PASSAGE SHOWN
■ ■ ■ ■

Choreography Christopher Hampson, Music Sergio Prokovief
Scottish Ballet
Edinburgh Festival Theatre

Barnaby Rook Bishop and Sophie Martin in Scottish Ballet's Cinderella by Christopher Hampson Credit: Andy Ross
Scottish Ballet's Cinderella by Christopher Hampson Credit: Andy Ross
Grace Horler, Kayla Maree-Tarantolo and Jamiel Laurence in Scottish Ballet's Cinderella by Christopher Hampson Credit: Andy Ross

Christopher Hampson's Cinderella returns to Edinburgh for a Christmassy December run before touring Scotland and Newcastle. It's eleven years since Hampson's interpretation of the classic rags-to-riches romance hit the antipodean stages and a mere three since it last graced the Festival Theatre. Certainly it's showing no signs of tiring out and that's certainly a testimony towards its enduring endearment from audiences and critics alike.

Hampson's take on the ballet follows a fairly traditional take on the story, hitting the classic story beats while eschewing some minor details and streamlining some of the action while substituting some novelty into the proceedings, notably a distinct theme of nighttime gardens, a perpetual rose motif and Cinderella's mother's grave being under a rose bush of a curiously uterine shape. Feel free to draw your own conclusions there, about both the ballet and this critic.

Sophie Martin puts in an excellent turn as the put-upon daughter, bullied and harassed by her new step family and with her alcoholic father (Christopher Harrison) barely present both onstage or in faculties, as he frequently pulls gulps liberally from a silver hip-flask. Martin manages to create a sympathetic but never pathetic Cinderella, as she dances in ever more complex and interesting fashions, almost to mirror her own strength as more tangible things are stripped from the character onstage.

Complimenting her are solid turns from Marge Hendrick and Araminta Wraith, who perform as the Step-mother and Fairy Godmother respectively, with Hendrick's quickly angering bursts of furious action and sudden violence hinting at the wickedness beneath the character's surface. Wraith, on the other hand, floats ethereally through her moments and amidst her bouquet of Roses in a mesmeric and enchanting way.

Nevertheless, while it so often is the wont and privilege of the grumpy critic to pour scorn where he sees fit, it also affords the allowance to find joy where he chooses. As such, I can only say that for myself, the show was stolen by the antics of Cinder's wicked step-sisters, who, from the latter part of the first act, overtook the action onstage with a frenzied exuberance. It's a factor endemic to the material that, considering how well known the story is and how the latter acts suffer from both a lack of the titular character herself, the antics of the sisters come to the fore.

■ ■ ■ ■

RAW RECORDS
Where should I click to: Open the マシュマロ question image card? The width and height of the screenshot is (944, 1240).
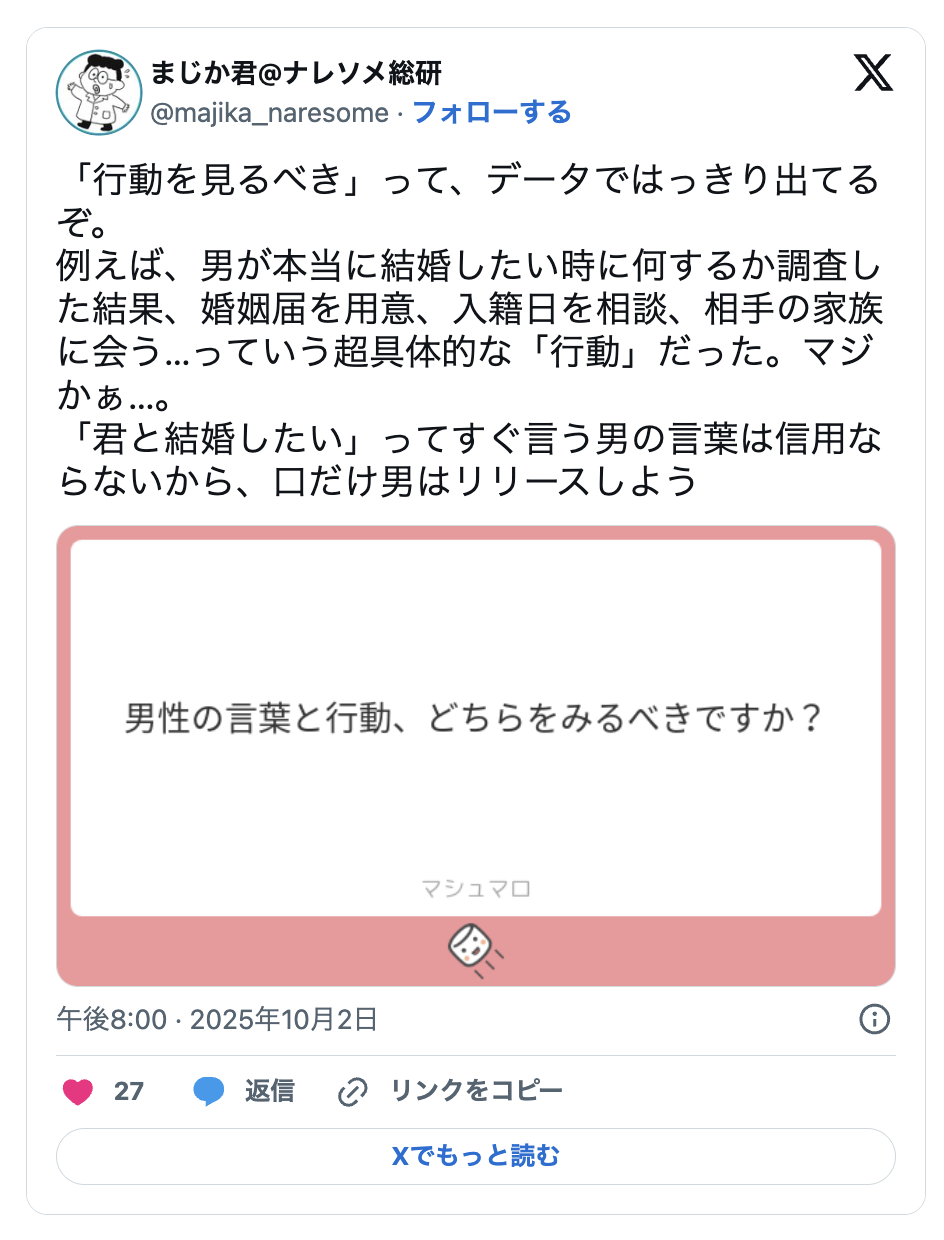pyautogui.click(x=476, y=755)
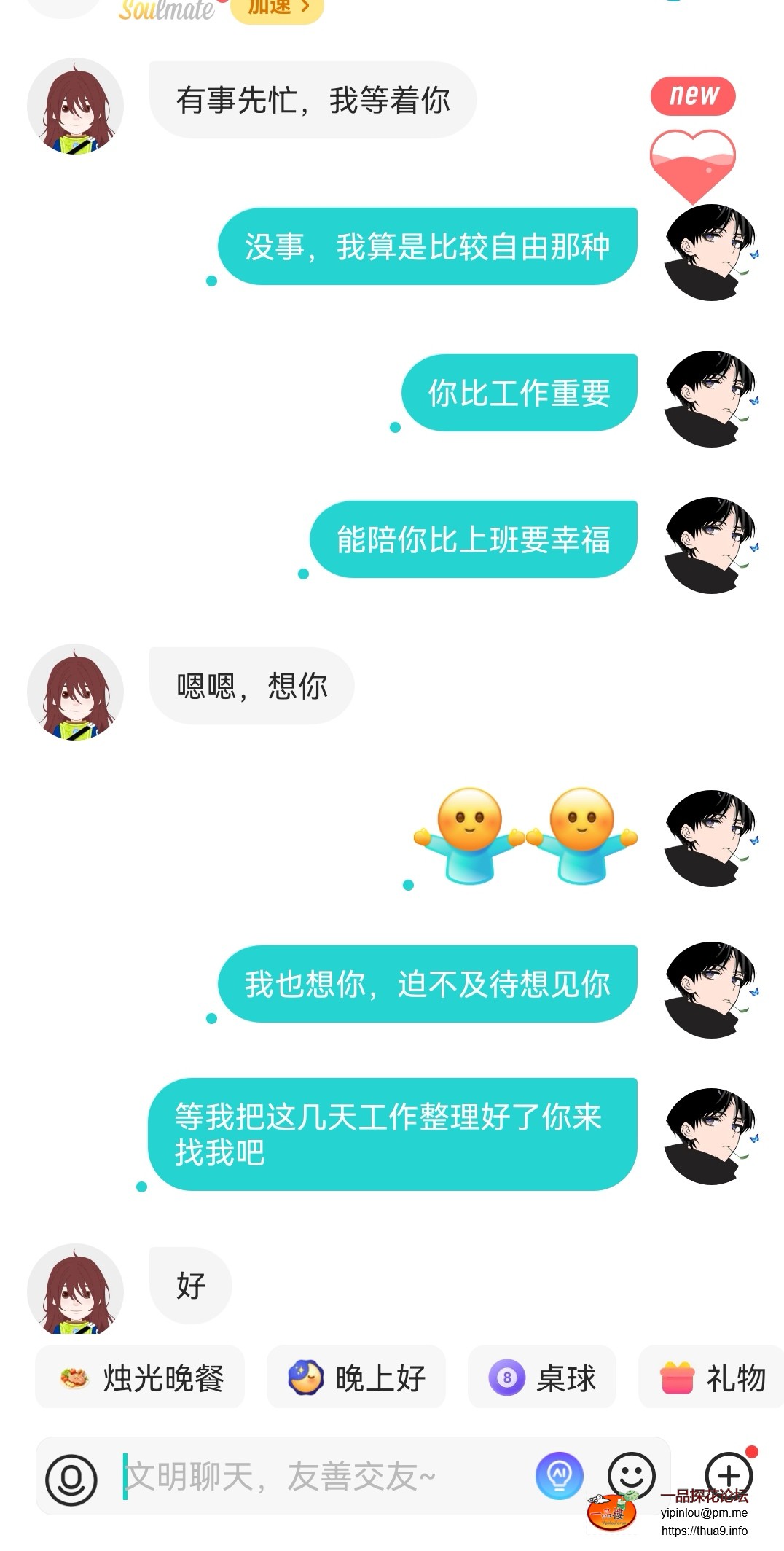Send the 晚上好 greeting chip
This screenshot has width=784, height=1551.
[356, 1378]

■ ■ ■ ■

WRITTEN TASKS
a - Answer these questions from the Cinderella review:
(i) Who plays Cinderella's father?
(ii) What does the father drink from?
(iii) Which role does Araminta Wraith perform?
b - Does each statement agree with the Cinderella review? Answer yes or no, and quote the words from the review that decide it.
(i) The production last played the Festival Theatre three years earlier.
(ii) Marge Hendrick performs the Fairy Godmother.
(iii) The step-sisters take over the action from the opening of the first act.
c - Carry the Cinderella review forward from its final sentence.
The entries have no connection to the Cinderella review.

FINAL RESULTS
a -
(i) Christopher Harrison
(ii) A silver hip-flask
(iii) The Fairy Godmother

b -
(i) Yes: "a mere three since it last graced the Festival Theatre"
(ii) No: "Marge Hendrick and Araminta Wraith, who perform as the Step-mother and Fairy Godmother respectively"
(iii) No: "from the latter part of the first act, overtook the action onstage"

c -
In this vacuum steps Grace Horler as the tall Step-sister: a dervish of spiteful energy and creepy sexual aggression, the very picture of her onstage mother writ slightly smaller, keenly throwing herself at the Prince in wonderfully sullen and needy teenage fashion, whilst Kayla-Maree Tarantolo puts in a contrarily adorable performance as the shorter and younger sister, glowing across the stage in her despite her diminutive size, with an enthusiastic wonderment and abandon.

Moreover, as Hampson's chalk and cheese pair offset each other beautifully, the ballet strays into building a buddingly sweet mini-romance around Tarantolo and one of the Prince's friends, a pairing that not only builds throughout the 2nd and 3rd acts, but has a pay-off that won arguably more applause and sighs from the audience than the final return of the slipper to the heroine.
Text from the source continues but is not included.